• Task to complete
Please repeat exactly the line containing "is (782, 631)." and each line after it in the records below, through the last.

Recorded data START

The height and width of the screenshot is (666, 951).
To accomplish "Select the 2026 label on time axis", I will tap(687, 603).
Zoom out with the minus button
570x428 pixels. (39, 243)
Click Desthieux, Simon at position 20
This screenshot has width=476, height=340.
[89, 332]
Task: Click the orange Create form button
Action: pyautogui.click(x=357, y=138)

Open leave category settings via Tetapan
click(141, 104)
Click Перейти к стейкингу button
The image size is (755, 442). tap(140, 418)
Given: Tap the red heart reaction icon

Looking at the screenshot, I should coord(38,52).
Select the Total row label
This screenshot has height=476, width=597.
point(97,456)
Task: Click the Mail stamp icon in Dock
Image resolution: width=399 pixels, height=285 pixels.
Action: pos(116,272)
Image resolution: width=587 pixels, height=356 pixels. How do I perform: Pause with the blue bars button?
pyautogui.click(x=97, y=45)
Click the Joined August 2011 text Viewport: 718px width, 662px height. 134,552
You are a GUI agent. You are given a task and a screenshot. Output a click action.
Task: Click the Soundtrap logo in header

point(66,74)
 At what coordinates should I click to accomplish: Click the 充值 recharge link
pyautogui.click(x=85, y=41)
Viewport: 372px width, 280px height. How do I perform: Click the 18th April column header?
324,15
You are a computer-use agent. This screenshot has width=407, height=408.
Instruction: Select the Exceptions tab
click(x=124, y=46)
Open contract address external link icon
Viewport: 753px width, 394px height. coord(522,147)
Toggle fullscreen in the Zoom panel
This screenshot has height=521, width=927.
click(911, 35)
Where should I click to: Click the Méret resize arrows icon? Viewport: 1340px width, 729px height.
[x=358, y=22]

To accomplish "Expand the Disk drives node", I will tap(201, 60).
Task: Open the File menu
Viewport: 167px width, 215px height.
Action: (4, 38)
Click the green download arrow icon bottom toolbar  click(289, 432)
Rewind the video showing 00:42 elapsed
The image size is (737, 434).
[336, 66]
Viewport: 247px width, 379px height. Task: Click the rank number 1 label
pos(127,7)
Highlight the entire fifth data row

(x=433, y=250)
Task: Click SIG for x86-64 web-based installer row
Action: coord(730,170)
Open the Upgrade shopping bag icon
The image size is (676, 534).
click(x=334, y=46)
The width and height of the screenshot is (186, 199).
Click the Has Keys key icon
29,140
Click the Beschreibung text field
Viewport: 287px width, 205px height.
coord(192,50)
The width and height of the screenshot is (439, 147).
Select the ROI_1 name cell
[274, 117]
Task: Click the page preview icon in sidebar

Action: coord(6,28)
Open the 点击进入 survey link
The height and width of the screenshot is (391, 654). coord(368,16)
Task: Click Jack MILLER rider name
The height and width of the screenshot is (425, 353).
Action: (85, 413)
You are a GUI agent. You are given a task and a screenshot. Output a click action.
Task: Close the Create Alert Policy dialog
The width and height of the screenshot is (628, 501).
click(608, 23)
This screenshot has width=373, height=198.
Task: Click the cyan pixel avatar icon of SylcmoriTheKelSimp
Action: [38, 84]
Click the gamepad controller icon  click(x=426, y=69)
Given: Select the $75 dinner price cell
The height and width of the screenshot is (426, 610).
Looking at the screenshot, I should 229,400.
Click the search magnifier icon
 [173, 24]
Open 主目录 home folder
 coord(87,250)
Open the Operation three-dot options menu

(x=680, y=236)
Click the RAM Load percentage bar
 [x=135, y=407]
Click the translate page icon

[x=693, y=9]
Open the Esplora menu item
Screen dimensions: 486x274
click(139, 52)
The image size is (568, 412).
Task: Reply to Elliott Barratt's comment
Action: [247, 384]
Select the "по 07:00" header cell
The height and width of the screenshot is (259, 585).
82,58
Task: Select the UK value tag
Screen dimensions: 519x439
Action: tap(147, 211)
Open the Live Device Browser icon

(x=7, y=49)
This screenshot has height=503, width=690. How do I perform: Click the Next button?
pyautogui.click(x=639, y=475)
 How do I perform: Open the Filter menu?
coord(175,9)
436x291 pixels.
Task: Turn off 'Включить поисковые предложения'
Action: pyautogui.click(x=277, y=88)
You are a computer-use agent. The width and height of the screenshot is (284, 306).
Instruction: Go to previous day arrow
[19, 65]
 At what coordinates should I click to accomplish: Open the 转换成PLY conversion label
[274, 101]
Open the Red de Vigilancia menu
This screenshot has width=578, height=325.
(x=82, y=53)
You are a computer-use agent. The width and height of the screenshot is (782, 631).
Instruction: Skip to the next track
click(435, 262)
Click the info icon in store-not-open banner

Recorded data END

• Answer below
You are a computer-use agent. The width and height of the screenshot is (782, 631).
Instruction: Skip to the next track
click(435, 262)
Click the info icon in store-not-open banner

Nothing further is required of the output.